Shanahan has seen what happens when quarterbacks get injured, and probably expects Lance to run enough that the prospect of leaning on a backup quarterback looms fairly large.

If you can keep the guy you almost won a Super Bowl with as your backup at a $10-20 million discount, potentially trade him during the year, or at the very least, get a compensatory pick out of it when the year is done, how would Shanahan see that as a negative?

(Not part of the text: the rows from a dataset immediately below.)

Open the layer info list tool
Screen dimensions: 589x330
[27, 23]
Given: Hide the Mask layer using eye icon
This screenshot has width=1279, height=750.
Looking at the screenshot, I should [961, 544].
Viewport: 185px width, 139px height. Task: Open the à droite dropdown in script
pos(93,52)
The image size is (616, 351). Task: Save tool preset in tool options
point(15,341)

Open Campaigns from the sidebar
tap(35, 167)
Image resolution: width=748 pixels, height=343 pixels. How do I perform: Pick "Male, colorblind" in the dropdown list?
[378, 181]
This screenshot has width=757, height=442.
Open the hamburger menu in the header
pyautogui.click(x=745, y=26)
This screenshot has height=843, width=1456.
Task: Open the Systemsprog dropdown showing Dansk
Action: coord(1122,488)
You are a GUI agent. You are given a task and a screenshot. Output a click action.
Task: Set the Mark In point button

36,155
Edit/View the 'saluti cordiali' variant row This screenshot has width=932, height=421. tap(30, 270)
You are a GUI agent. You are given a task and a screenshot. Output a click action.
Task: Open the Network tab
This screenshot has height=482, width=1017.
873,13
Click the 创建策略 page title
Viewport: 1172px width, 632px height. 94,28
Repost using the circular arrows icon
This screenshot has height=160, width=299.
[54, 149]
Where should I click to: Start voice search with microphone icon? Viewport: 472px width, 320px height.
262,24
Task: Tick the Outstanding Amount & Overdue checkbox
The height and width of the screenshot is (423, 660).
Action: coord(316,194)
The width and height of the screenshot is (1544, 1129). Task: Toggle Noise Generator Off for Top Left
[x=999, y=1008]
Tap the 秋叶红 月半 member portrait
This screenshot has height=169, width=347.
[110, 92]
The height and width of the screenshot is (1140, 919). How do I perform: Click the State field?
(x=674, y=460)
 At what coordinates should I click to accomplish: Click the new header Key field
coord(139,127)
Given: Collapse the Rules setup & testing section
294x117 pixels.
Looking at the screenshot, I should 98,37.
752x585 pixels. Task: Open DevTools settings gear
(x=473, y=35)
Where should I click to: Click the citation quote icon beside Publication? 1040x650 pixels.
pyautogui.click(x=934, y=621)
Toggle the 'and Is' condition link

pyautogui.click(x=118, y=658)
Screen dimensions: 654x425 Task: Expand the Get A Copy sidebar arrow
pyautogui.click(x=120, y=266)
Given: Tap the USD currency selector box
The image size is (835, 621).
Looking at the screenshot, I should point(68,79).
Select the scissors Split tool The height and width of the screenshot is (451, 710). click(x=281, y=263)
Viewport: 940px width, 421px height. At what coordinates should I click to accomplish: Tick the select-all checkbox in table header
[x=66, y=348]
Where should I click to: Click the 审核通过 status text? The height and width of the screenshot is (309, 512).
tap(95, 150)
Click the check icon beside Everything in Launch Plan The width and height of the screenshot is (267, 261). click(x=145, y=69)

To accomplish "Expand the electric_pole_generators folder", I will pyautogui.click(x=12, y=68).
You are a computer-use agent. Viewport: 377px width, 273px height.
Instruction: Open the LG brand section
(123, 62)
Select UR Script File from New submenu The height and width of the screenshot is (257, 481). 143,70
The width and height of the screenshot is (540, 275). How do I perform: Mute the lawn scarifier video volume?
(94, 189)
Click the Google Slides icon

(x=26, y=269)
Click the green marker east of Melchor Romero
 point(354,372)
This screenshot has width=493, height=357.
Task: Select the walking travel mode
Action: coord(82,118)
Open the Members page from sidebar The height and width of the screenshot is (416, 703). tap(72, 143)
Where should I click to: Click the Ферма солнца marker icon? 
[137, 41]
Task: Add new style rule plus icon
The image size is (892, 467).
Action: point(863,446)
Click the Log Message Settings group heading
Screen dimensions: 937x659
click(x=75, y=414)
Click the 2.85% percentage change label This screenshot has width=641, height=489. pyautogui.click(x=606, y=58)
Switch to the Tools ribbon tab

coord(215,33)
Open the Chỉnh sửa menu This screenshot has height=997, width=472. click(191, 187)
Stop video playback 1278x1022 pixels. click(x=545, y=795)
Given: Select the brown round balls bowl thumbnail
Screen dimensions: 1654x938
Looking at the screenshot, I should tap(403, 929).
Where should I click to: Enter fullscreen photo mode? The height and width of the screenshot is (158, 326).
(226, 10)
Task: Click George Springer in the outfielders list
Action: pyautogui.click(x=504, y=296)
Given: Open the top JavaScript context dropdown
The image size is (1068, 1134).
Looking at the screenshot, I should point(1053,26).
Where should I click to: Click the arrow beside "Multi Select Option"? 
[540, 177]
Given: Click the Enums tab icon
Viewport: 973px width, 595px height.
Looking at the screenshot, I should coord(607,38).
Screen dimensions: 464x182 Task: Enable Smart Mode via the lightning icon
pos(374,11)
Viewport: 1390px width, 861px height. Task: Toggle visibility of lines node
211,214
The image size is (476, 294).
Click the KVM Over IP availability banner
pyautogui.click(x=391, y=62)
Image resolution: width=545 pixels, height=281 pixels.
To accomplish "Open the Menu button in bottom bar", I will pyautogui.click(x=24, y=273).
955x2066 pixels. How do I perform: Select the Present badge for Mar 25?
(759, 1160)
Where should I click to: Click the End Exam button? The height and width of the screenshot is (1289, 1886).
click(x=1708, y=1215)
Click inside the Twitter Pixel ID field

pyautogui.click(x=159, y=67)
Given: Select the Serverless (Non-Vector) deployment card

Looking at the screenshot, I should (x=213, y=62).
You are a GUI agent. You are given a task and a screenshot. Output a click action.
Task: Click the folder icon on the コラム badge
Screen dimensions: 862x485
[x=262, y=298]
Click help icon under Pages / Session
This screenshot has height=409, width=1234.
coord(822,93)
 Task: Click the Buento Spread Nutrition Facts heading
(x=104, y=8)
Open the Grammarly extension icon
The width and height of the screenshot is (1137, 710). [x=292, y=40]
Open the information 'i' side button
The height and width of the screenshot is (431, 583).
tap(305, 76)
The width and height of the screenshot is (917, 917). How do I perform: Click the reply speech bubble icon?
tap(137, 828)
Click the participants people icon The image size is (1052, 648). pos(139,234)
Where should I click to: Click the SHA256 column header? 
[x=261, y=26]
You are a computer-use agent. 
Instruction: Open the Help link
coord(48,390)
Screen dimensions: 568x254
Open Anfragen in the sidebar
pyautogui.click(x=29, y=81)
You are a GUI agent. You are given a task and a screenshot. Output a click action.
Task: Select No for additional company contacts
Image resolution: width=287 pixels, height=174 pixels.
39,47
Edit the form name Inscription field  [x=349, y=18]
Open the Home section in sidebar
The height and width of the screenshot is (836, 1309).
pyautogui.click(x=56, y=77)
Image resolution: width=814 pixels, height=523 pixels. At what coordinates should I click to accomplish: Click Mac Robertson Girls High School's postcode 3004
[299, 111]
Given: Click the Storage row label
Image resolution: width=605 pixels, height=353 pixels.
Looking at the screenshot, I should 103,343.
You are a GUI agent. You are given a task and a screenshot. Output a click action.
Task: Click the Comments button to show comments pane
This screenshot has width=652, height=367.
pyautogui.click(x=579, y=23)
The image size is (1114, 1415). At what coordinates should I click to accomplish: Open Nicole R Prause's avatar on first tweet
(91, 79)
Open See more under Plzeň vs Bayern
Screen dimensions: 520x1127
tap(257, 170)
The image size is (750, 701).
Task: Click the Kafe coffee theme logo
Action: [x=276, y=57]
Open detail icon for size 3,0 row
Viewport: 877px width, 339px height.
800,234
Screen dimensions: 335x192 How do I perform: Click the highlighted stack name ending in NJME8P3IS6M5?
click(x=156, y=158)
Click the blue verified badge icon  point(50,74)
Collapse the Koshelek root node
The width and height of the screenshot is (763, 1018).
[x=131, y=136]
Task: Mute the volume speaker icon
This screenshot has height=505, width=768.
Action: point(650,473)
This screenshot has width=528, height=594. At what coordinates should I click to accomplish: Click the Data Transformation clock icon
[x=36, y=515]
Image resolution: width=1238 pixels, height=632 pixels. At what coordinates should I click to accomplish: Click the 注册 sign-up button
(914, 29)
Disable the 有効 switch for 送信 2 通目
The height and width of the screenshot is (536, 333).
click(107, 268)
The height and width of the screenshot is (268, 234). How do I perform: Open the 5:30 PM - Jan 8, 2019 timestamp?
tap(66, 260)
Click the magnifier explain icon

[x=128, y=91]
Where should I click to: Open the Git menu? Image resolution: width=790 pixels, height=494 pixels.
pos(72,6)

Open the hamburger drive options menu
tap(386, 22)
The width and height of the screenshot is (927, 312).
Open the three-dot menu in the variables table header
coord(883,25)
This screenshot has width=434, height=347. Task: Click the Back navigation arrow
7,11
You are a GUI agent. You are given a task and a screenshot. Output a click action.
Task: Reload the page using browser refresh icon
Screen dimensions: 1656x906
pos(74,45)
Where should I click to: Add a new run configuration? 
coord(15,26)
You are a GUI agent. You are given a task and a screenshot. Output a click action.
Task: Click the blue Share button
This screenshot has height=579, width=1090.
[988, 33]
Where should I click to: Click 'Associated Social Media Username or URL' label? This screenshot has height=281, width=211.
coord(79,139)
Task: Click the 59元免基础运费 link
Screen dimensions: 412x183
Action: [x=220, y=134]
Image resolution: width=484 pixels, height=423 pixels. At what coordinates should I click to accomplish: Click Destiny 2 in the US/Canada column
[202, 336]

This all rests on Lance’s shoulders. It’s a situation which asks Lance to establish himself, and hopefully early, or the birds will start chirping.

But the 49ers are betting on Lance’s talent and their ability to manage relationships of guys who have long appeared to be low maintenance.

I’m of the belief that while Lance will have some poor moments, he will keep the 49ers competitive. His inexperience will show — sometimes glaringly — but his ability to extend and create off-schedule plays is an element that has not existed with this offense before. He’s a playmaker, even if it’s not always the “right” play.

And this team is going to run. A lot. Lance has a plethora of weapons at his disposal and a very likely top-10 defense at the minimum. While he might make some head-scratching errors, this projects as a high-floor group. That defense and run game carried Garoppolo, why not Lance?

Get your takes off. I support them all in a situation this ridiculous. But if the 49ers’ guy is indeed the 49ers’ guy, all these concerns will be rendered moot.